### Reading passage
By Sarah Gopaul     Nov 11, 2018 in Entertainment
‘Boy Erased’ tells the true and demoralizing story of a young man who submits to familial pressure and agrees to enrol in a conversion therapy program.
In spite of certain actions, behaviours and programs proving harmful, it’s been exceptionally difficult to eradicate them. Therefore, it’s become the work of the survivors to educate others about the negative effects and warn them away from these damaging elements. Of course, those who choose not to believe will never be convinced, but that doesn’t mean they shouldn’t try — saving one is better than none at all. Gay conversion therapy is a prime example of a destructive system that is meant more for the people around the person enrolled than the person themselves, yet they continue to operate across the United States. Boy Erased is one man’s experience at such a camp.
Jared (Lucas Hedges) is smart, popular and creative. He is the son of a Baptist preacher, writes short stories in his spare time, and is taking it slow with his girlfriend. He’s kept his attraction to other men a secret, but he’s unceremoniously outed by a vindictive schoolmate. His parents are devastated, but while his mom (Nicole Kidman) tries to come to terms, his dad (Russell Crowe) immediately begins damage control to avoid any further embarrassment. After consulting with his clergy, he decides Jared will attend a gay conversion therapy program. The daily courses are led by Victor Sykes (Joel Edgerton), who teaches his pupils their feelings are wrong and must be suppressed in order for them to live fulfilling lives.
Writer/director Edgerton’s film is an undeniable condemnation of conversion therapy. However, it doesn’t deliver its message by simply telling audiences it's bad or relying on statistics to prove its point. It uses Jared's experiences in this particular program, which is still legal in 41 U.S. states, to illustrate the damaging effects these programs have on already vulnerable and confused, but otherwise healthy, individuals. They especially target young people who are often admitted against their will and are more susceptible to the pressures applied in these programs. Some of their tactics are similar to those used in interrogations and brainwashing as their goal is to “break” people so they can be molded into a more desirable version of themselves.

### Tasks and exercises
A. Name every actor who appears in parentheses in the Boy Erased review.
B. According to the Boy Erased review, in how many U.S. states is the program Jared attends still legal?
C. Reproduce everything in the Boy Erased review from "By Sarah Gopaul" down to "such a camp.".

### Material provided
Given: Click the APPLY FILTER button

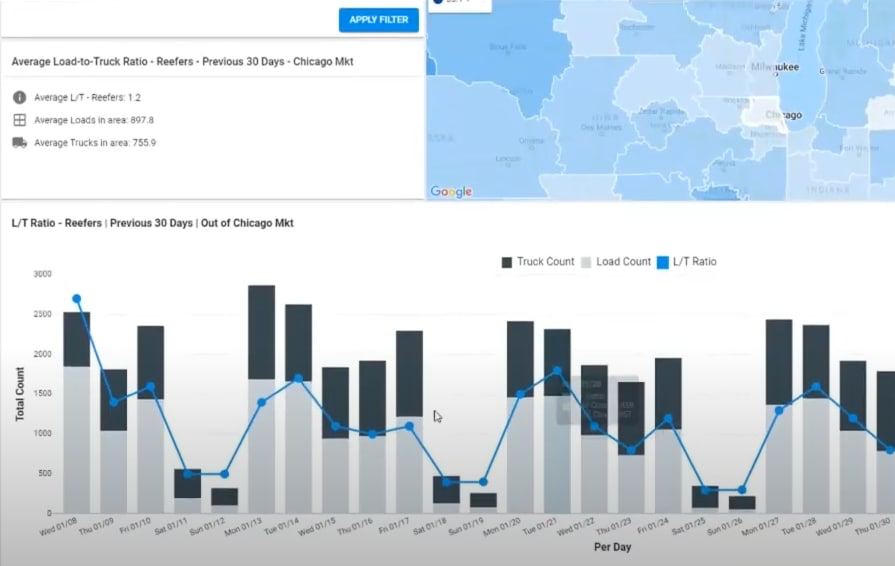Looking at the screenshot, I should click(x=378, y=20).
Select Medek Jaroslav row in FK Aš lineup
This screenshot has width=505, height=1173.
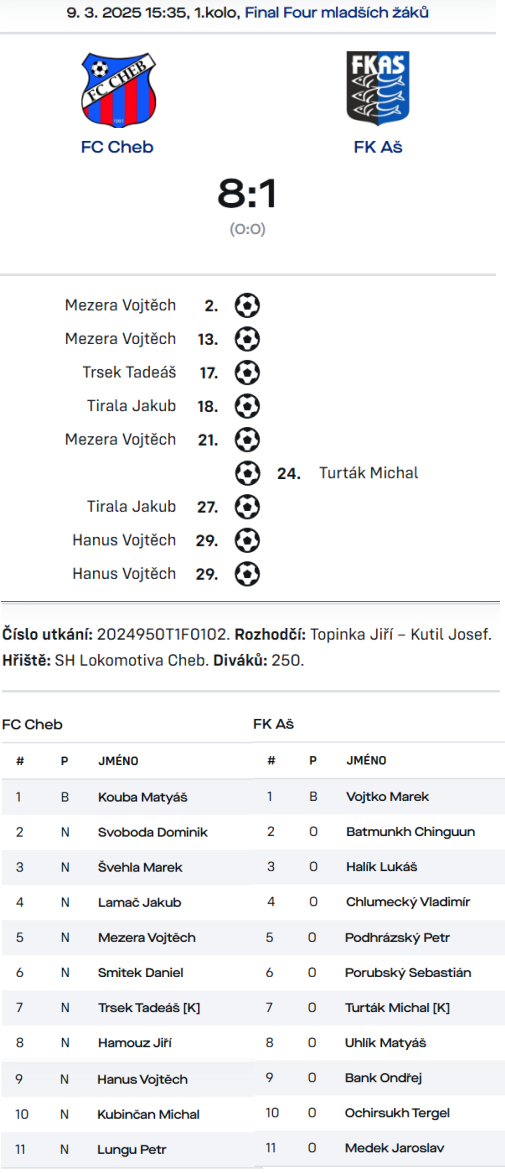point(379,1148)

### Answers for the tasks
A. Lucas Hedges, Nicole Kidman, Russell Crowe, Joel Edgerton

B. It is still legal in 41 U.S. states.

C.
By Sarah Gopaul     Nov 11, 2018 in Entertainment
‘Boy Erased’ tells the true and demoralizing story of a young man who submits to familial pressure and agrees to enrol in a conversion therapy program.
In spite of certain actions, behaviours and programs proving harmful, it’s been exceptionally difficult to eradicate them. Therefore, it’s become the work of the survivors to educate others about the negative effects and warn them away from these damaging elements. Of course, those who choose not to believe will never be convinced, but that doesn’t mean they shouldn’t try — saving one is better than none at all. Gay conversion therapy is a prime example of a destructive system that is meant more for the people around the person enrolled than the person themselves, yet they continue to operate across the United States. Boy Erased is one man’s experience at such a camp.